Cant believe he actually said that. I’m sure he must have been bluffing due to the fear of Wotif becoming obsolete after the NBN is rolled out. He may have thought his comments may have persuaded some pollies to change their vote. This way it would be much harder to develop web applications that have anymore advanced features than what we have today and have them still run efficiently.
If this is the case, Wotif.com will be quite comfortable with no significant threats to its crown as authority. If it is his true belief, Wotif will become obsolete in no time because it failed to evolve with the times.
NBN speed internet will open up a whole new world of possibilities in web development. We’re talking speeds that make streaming HD Television child’s play. That eliminates the need for digital tv, goodbye foxtel, hello Netflix on steroids.
Australia’s internet quality is already years behind nearly all other developed countries. NBN gives us a chance to catch up and goin the leaders, if it does’t happen like its planned, the global internet ship would have sailed and we wont be on it.
As the leading countries develop new web applications, larger, faster and more interactive websites, it will result in poorer performance, slower loading times, making it appear our internet is getting worse.
Coming from regional SA, my family still continues to enjoy satellite internet at around 40Kbs. Loading any website with some high resolution photos or any other media takes an eternity. Primary industries are still one of the top exports we have but the primary producers are still not exposed to the networking power of the internet. Once they are, wow, watch out, they will have their voice back and bring them straight to their market.

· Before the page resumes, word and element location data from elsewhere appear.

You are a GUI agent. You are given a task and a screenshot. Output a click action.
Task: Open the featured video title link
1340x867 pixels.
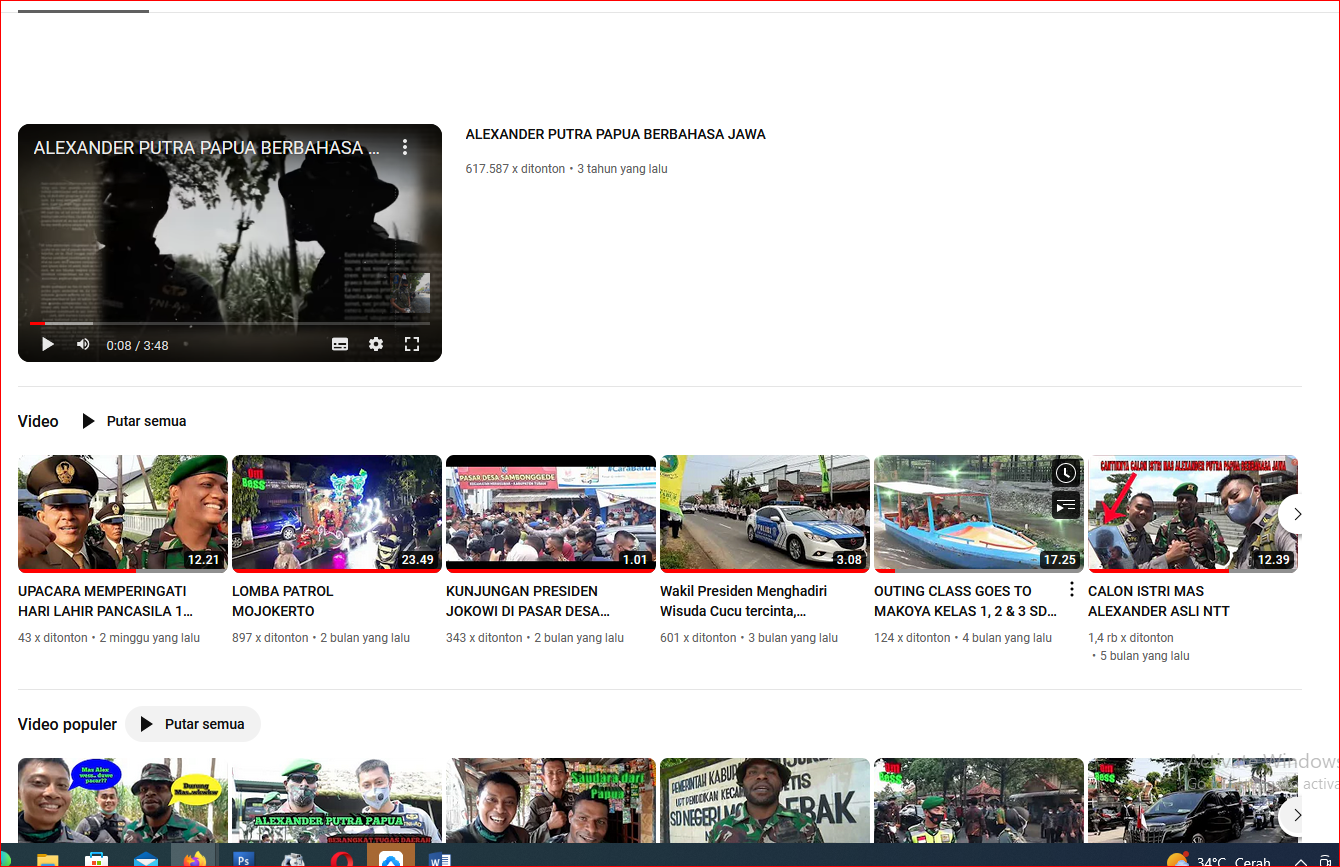pos(615,134)
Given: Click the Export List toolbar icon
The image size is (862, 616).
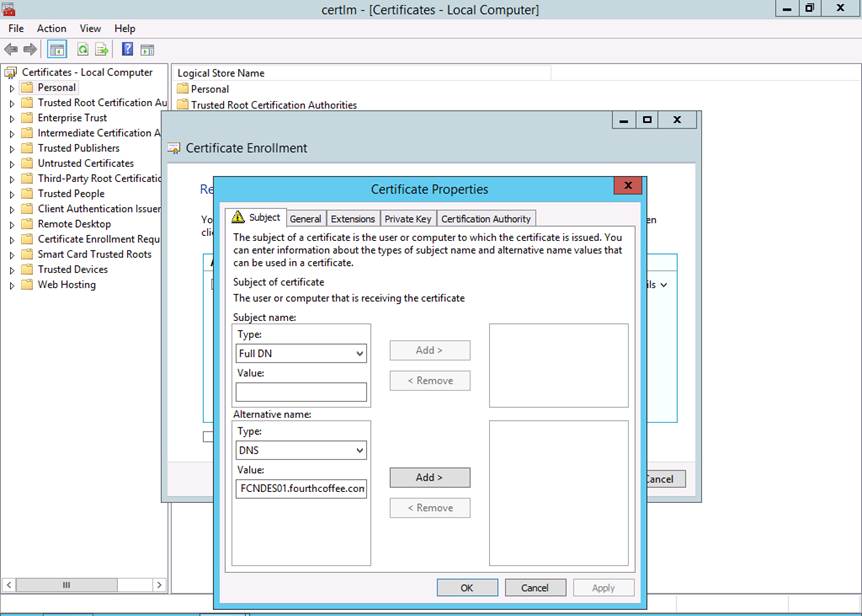Looking at the screenshot, I should coord(101,49).
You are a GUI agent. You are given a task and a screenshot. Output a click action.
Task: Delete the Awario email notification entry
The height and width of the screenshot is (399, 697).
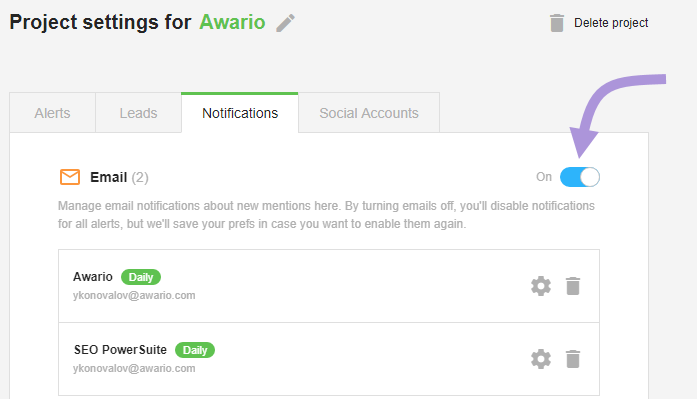(x=573, y=286)
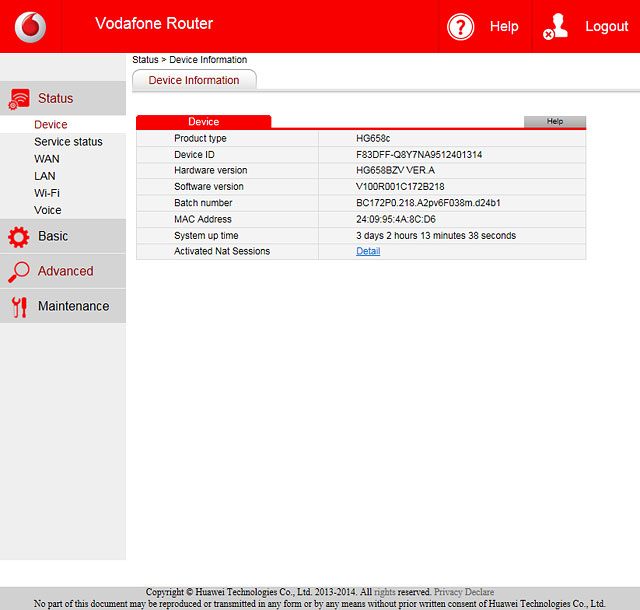Open the WAN status page
Viewport: 640px width, 610px height.
46,159
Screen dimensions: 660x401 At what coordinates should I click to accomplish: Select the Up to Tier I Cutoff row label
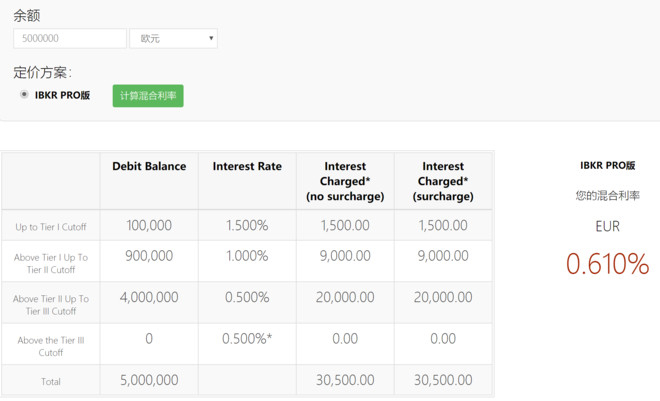50,227
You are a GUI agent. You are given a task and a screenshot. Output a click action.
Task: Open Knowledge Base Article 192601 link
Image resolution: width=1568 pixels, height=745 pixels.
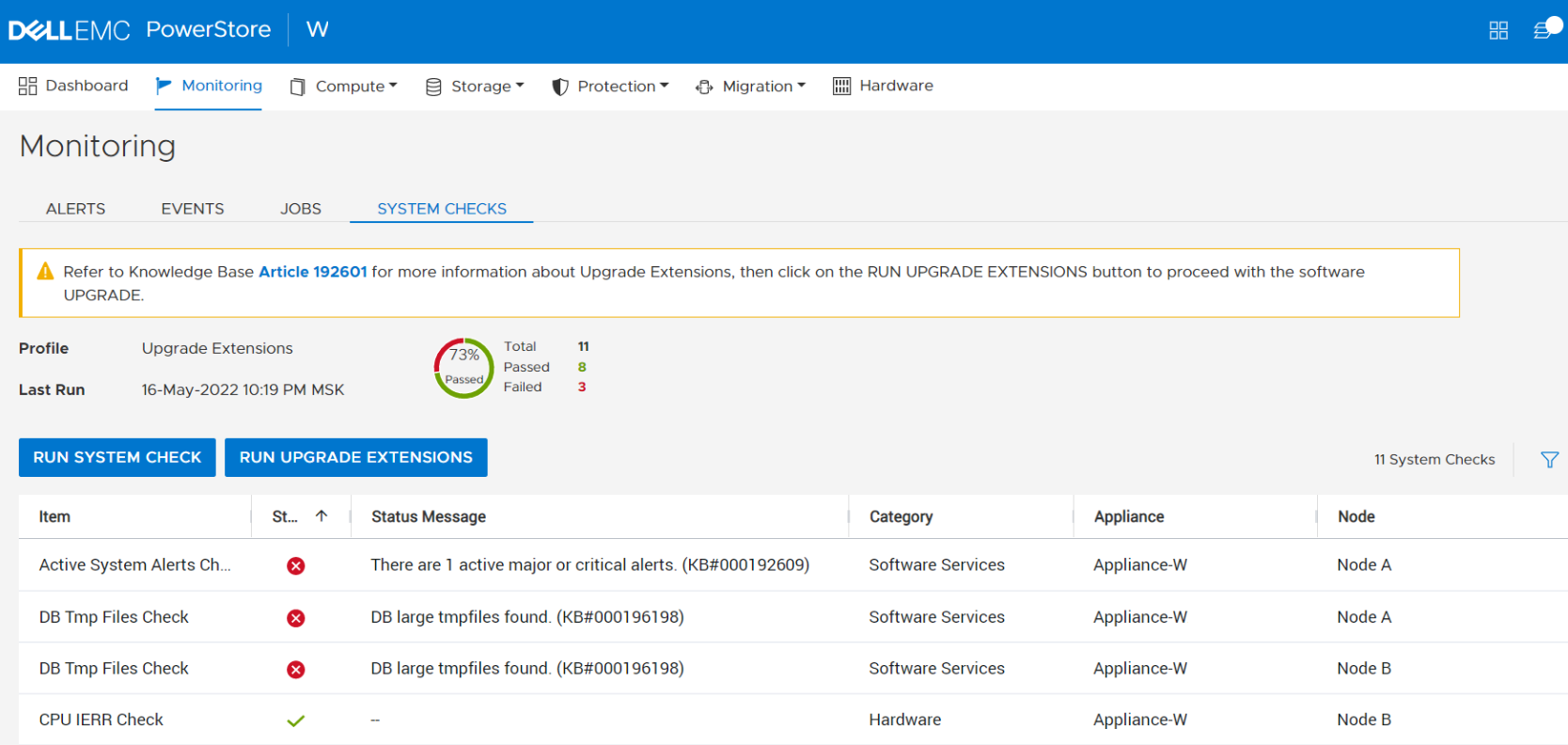[312, 272]
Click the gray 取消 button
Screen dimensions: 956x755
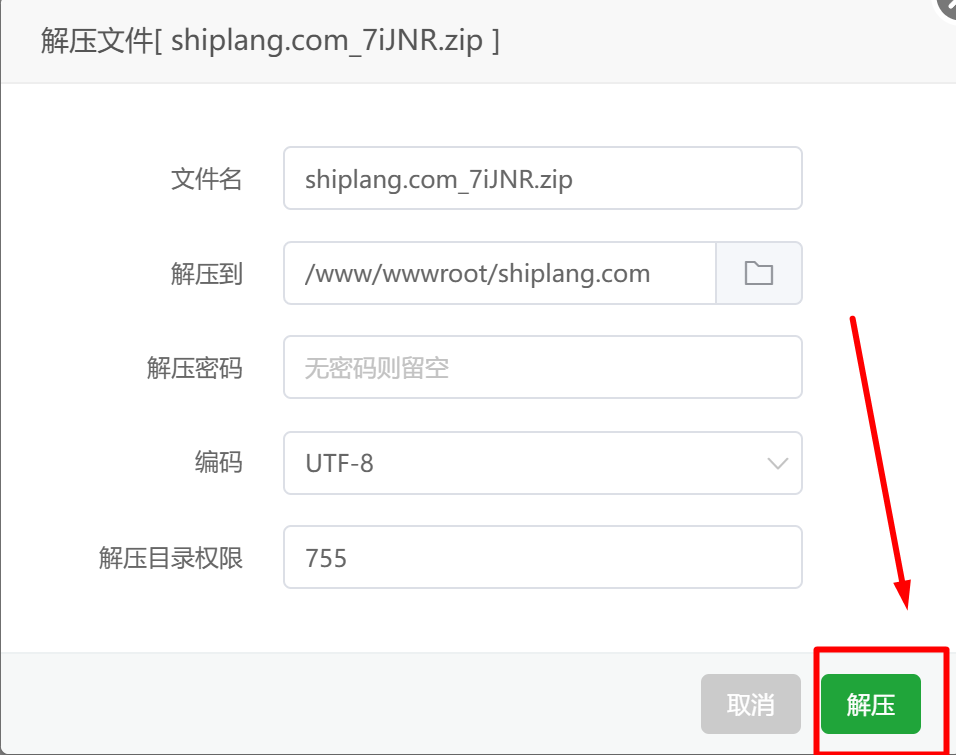click(751, 704)
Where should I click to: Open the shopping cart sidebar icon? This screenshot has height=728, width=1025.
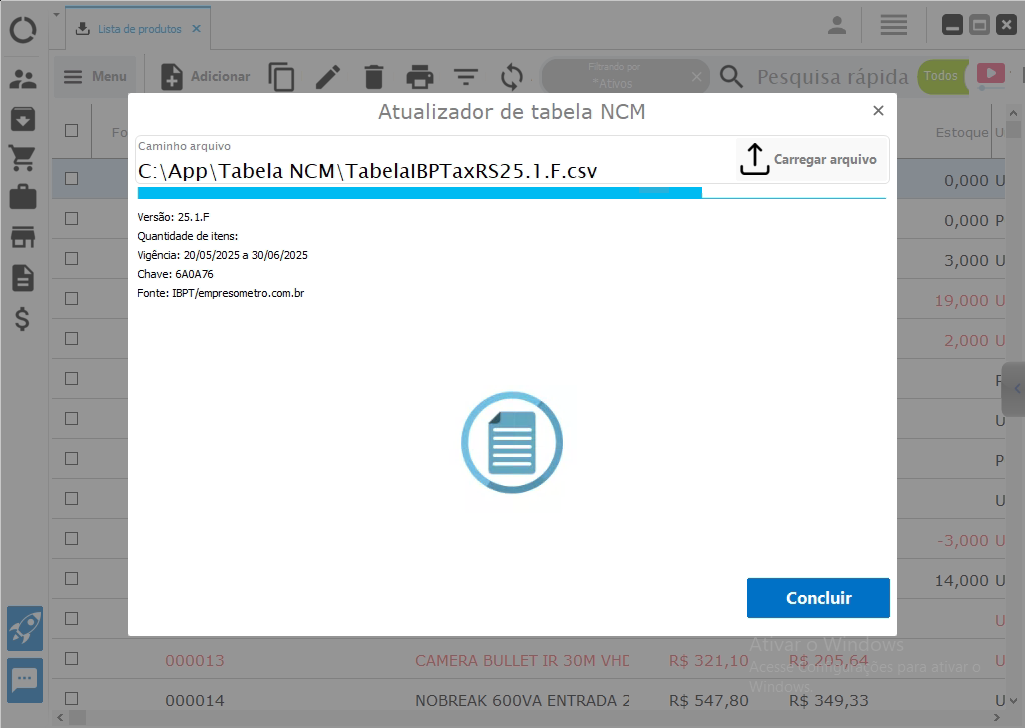(22, 158)
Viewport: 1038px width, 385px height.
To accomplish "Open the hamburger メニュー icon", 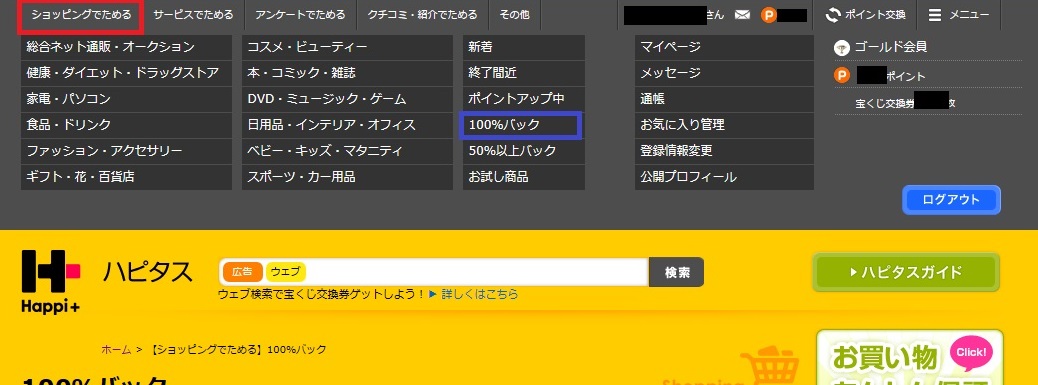I will (935, 15).
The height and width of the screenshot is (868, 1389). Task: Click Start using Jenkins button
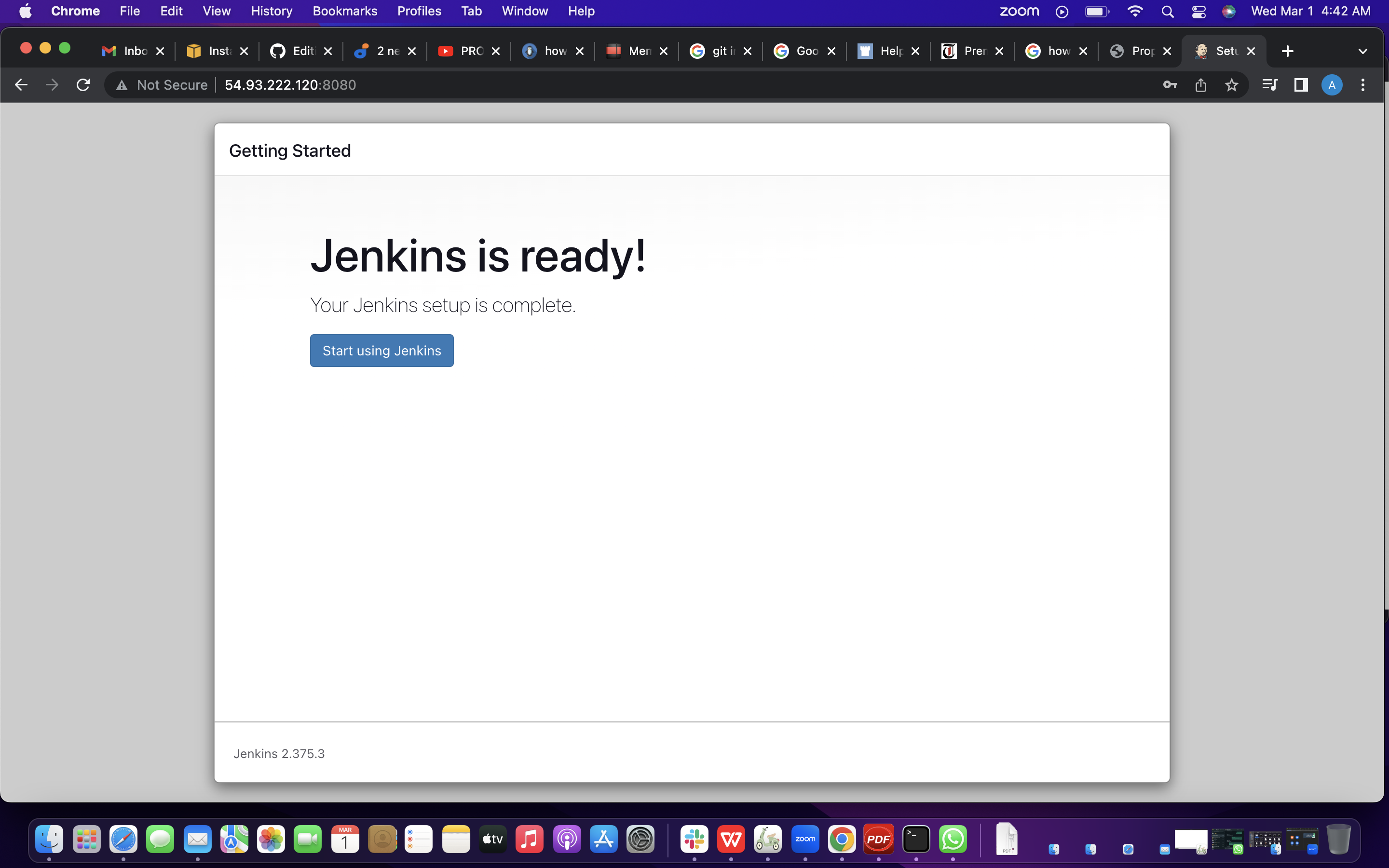click(381, 350)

Agree with all the sentiment here, except the NBN is a doomsday device for WOTIF. WOTIF’s consumer value proposition is about providing a single destination to view, compare & select accomodation at the best rates. This doesn’t disappear with the NBN.
Graeme Wood has $330M to his name, so I’m sure he can tolerate being called an arsehat. Maybe should just call him lucky filthy rich arsehat.
Any fool who thinks the NBN will be a well-managed investment is stratospherically deranged. Wood might lack some detail but he is one of the handfull of influential people who acknowledges how woefully incompetent the government is at delivering anything of any real substance.
And I found this article (which has no prominence elsewhere) using the Wood-finded WotNews application.
@Carl: Graeme Wood is also perhaps only an arsehat in connection with the comments that triggered this blog post back in September last year.
I’ve recently been quite impressed to discover that he’s funding a new outlet for quality journalism in what appears to be an act of pure philanthropy.
Phrases like “how woefully incompetent the government is at delivering anything of any real substance” tend to trigger my Mindless Tribalism Detectorâ„¢ I afraid. Governments of all persuasions deliver projects and services of value every day. Only the disasters get a high profile, so our perceptions are skewed. That skewing isn’t helped when the media misrepresents statistics and concocts outrage.
I don’t blindly imagine that the NBN will be managed well, but nor do I blindly imagine that it will certainly fail simply because it’s a government project. NBN Co appears to be hiring smart people who know how to run projects. We shall see. Of of course we should keep a close eye on ’em.